ACTIVITY: The answer is the full set of records, given again exactly and without images.

[EXERCISE INPUTS — start]

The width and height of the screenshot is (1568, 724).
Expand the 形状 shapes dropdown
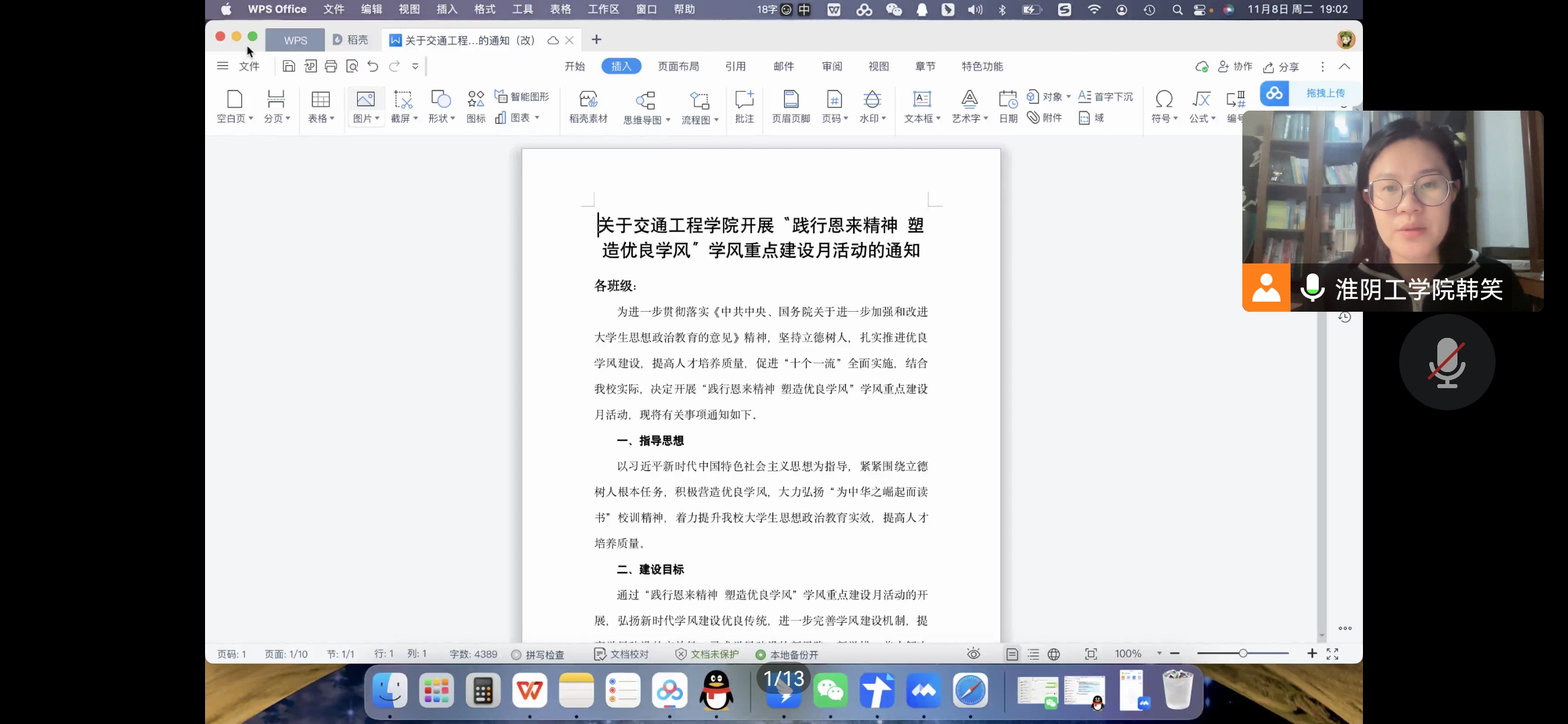452,119
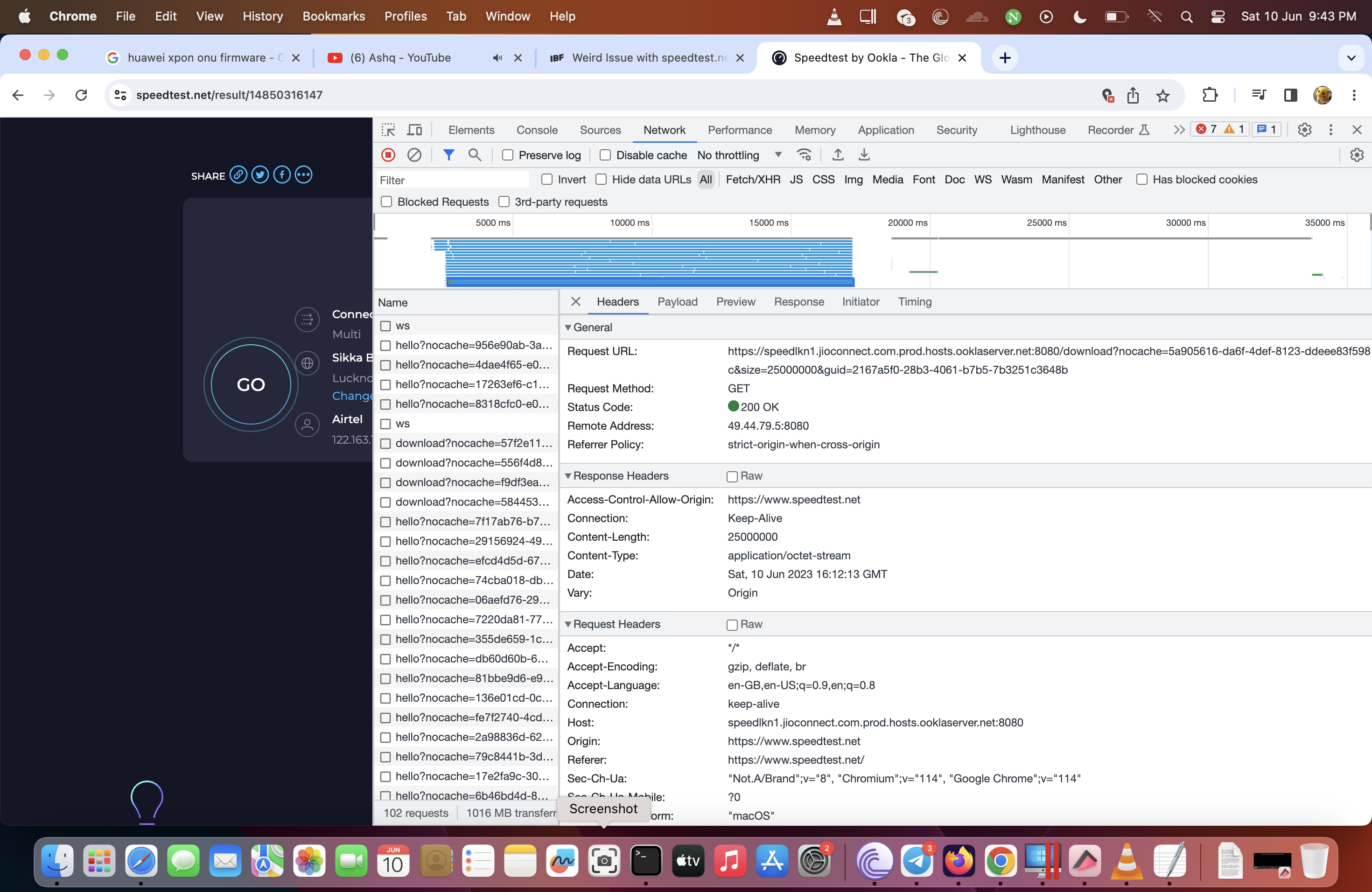This screenshot has width=1372, height=892.
Task: Switch to the Console panel tab
Action: [x=537, y=130]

[EXERCISE INPUTS — finish]

ANSWER TO THE PROBLEM:
The width and height of the screenshot is (1568, 724).
Expand the 形状 shapes dropdown
452,119
This screenshot has width=1372, height=892.
Task: Switch to the Console panel tab
Action: [x=537, y=130]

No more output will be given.